The Trump Administration’s effort to end Temporary Protected Status (TPS) for approximately 250,000 people from El Salvador, Nicaragua, and Sudan has been upheld in a split ruling from U.S. Court of Appeals for the Ninth Circuit in Crista Ramos, et al. v. Wolf, et al. TPS for Honduras and Nepal likely will be affected by this ruling as well, adding approximately 57,000 and 9,000 beneficiaries, respectively.
While the Ninth Circuit also upheld termination of TPS for individuals from Haiti, a separate injunction currently preventing the termination of TPS for Haiti remains in place and is not affected by the Ninth Circuit Order.
These work-authorized beneficiaries, many of whom have been in the U.S. for more than two decades, are thoroughly entrenched in their communities, have homes, jobs, and as many as 200,000 U.S.-born children.
As part of an anti-immigration platform, the Trump Administration has been working to terminate TPS for many countries since 2017. In 2018, California Federal Judge Edward M. Chen issued a nationwide preliminary injunction. He explained that the equities definitively favored the plaintiffs, many of whom have U.S. citizen children who know no other home than the one they have here. The plaintiffs were facing a “Hobson’s choice” of leaving the country without their children or leaving with their children and depriving them of their lives in the U.S. The Judge also found the U.S., rather than suffering harm from the continuation of TPS, might suffer economic harm due to the TPS terminations. Such prospective harms could include: $132 billion loss in GDP and $5.2 billion loss in Social Security and Medicare contributions – this was before the current economic crisis brought on by COVID-19. The Judge also found that terminating TPS could lead to $733 million in turnover costs in industries that employ TPS beneficiaries: “construction, hospitality, food service, landscaping, home health care, child care and retail . . . .”
On the basis of Judge Chen’s injunction, the Department of Homeland Security (DHS) has been extending TPS or TPS employment authorization while the case has made its way through the appeals process. On November 4, 2019, DHS again extended TPS-related forms and documents until January 2, 2020. The agency announced that if the government prevailed in its challenge to the injunction, there would be a wind down period of at least 120 days to allow for an “orderly transition.”
The purpose of the wind down period was to give the beneficiaries some time to prepare to leave the country or seek some other status in the United States. For many, this will include not only making wrenching choices about their children, but also selling homes during a pandemic or facing possible deportation.
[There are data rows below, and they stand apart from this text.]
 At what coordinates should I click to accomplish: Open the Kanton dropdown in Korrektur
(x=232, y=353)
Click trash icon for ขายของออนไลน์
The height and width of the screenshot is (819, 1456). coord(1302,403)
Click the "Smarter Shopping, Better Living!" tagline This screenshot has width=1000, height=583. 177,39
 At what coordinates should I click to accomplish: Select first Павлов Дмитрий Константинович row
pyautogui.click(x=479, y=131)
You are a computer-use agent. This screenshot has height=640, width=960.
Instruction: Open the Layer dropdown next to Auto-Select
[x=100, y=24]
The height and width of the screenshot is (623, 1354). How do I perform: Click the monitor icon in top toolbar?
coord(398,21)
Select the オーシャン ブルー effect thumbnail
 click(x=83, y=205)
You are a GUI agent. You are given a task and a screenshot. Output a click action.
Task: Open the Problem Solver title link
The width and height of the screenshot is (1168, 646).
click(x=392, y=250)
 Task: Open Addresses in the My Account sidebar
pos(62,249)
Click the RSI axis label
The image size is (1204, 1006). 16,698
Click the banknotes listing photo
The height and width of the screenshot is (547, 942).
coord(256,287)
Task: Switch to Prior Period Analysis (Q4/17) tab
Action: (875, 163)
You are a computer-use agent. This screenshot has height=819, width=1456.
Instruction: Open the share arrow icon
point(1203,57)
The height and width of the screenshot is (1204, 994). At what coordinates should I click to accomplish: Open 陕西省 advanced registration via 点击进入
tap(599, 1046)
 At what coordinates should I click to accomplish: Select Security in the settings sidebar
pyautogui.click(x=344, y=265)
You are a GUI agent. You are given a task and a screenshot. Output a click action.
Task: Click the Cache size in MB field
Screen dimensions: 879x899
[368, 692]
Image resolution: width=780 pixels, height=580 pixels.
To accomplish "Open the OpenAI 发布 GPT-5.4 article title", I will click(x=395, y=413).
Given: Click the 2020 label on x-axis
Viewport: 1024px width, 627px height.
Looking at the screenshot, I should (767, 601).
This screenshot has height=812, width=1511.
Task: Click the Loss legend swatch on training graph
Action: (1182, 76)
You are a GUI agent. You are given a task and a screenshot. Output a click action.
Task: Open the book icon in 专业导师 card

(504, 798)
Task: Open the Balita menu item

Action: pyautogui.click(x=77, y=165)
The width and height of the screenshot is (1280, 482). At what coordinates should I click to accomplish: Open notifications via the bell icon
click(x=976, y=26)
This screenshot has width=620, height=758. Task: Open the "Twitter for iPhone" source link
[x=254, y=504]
While it is possible for some TPS beneficiaries to change status, adjust status to permanent resident, or apply for asylum, the options are limited.
Plaintiffs likely will appeal the ruling and seek to maintain the status quo until all appeals are finalized. Numerous employers will be affected by this ruling, as TPS beneficiaries provide valuable labor in job sectors where workers are scarce, such as the construction, landscaping, and food services industries.